TEXT SEGMENT
--- START ---

You can subscribe to Can’t Wait to Hear You wherever you get podcasts. If you have a question about your voice or how you’re using it, please email letters@mvmusik.com

Our music is thanks to Katya and Ada.

The show is edited by K.O. Myers at Particulate Media.

TRANSCRIPT

Your voice is unique to you. It grows as you grow. It changes as you change. If you’re curious about the relationship between your voice and your body, your heart and your mind, welcome. My name is Michèle Voillequé and I can’t wait to hear you. 

Today, I want to talk about President Biden and Senator Britt and the fact that what you do with your face affects how your voice sounds.

So last Thursday, a little over a week ago if you’re listening to this episode when it’s released on March 15th, 2024, we had the State of the Union Address and President Biden spoke and stunned his critics with his energy and vivaciousness and booming voice.

Some people said he sounded angry, other people said he sounded purposeful, in control, “fighting Joe,” whatever. His voice had a lot of energy to it.

And his presentation at the State of the Union was followed by the Republican party response, which was delivered by Senator Katie Britt, whose vocal quality was very different.

She’s a woman, so her voice is going, has a higher pitch, but there were lots of comments about how high the pitch and how her voice varied in pitch and tonality and timbre in a way that was really irritating, creepy, not well received by many people, such that Saturday Night Live, of course, parodied it, casting Scarlett Johansson as Senator Britt. And it’s a pretty masterful, impersonation, I think.

--- END ---

SUPPLIED DATA
--- START ---

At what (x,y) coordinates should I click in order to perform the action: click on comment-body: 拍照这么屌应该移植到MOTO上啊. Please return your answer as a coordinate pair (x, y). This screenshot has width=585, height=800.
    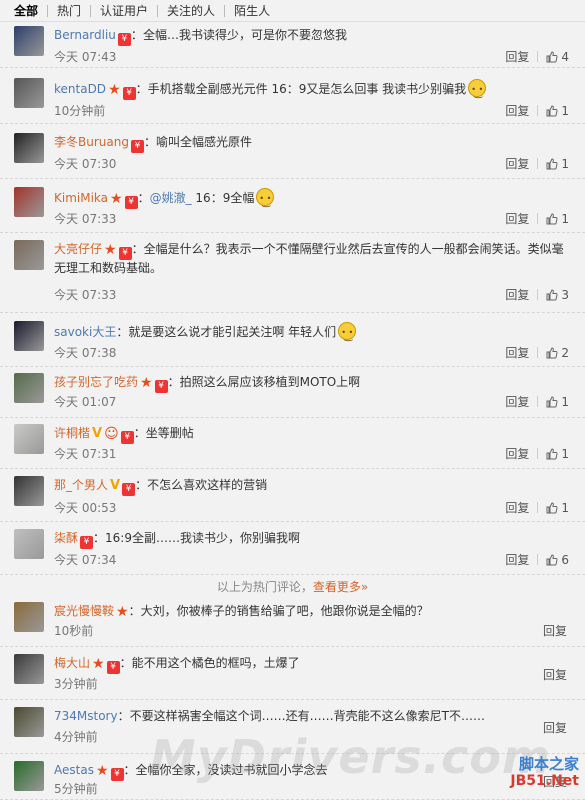
    Looking at the image, I should click on (270, 382).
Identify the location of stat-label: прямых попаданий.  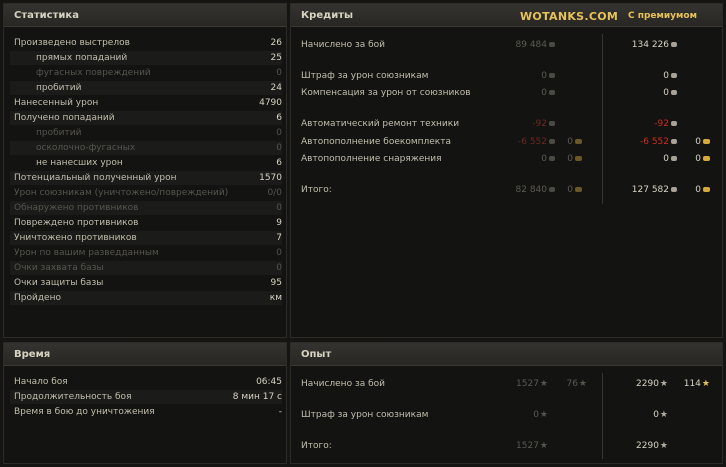
(82, 58).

--- END ---

WHAT IS BEING ASKED
Pick up the podcast transcript about President Biden's and Senator Britt's voices after its final sentence and keep writing.

RESULT FOR THIS EXERCISE
But what I want to talk about is not what they said so much as how they said it. So I watched both speeches and then I watched them with the sound off. And I think that’s really useful.

A lot of my students are having issues with their voice, and one of the stumbling blocks is figuring out how to hold their faces differently to get a different kind of sound.

I’ve talked about this elsewhere on the podcast, but just to review or because you really can’t say it enough, what your voice sounds like outside your body has to do with the spaces it travels through inside your body.

And one of the measures that has a lot to do with how your voice sounds, is the length of your vocal tract. And the length of your vocal tract is the distance between your vocal folds, which are in your neck.

And if you put your hand on your throat and you say something, can feel that there’s a piece of cartilage that’s vibrating. you’ll, you can feel several vibrations in your neck, but you’ll notice along that piece of cartilage, there’s a part that’s vibrating more than others.

And right behind that point of most intense vibration, that’s where your vocal folds are located. If you’re male, it’s going to be right near your Adam’s apple. And if you’re female, you know, you might have to look a little bit harder for it, but but you can feel it. Anyway, that’s the beginning of your vocal tract.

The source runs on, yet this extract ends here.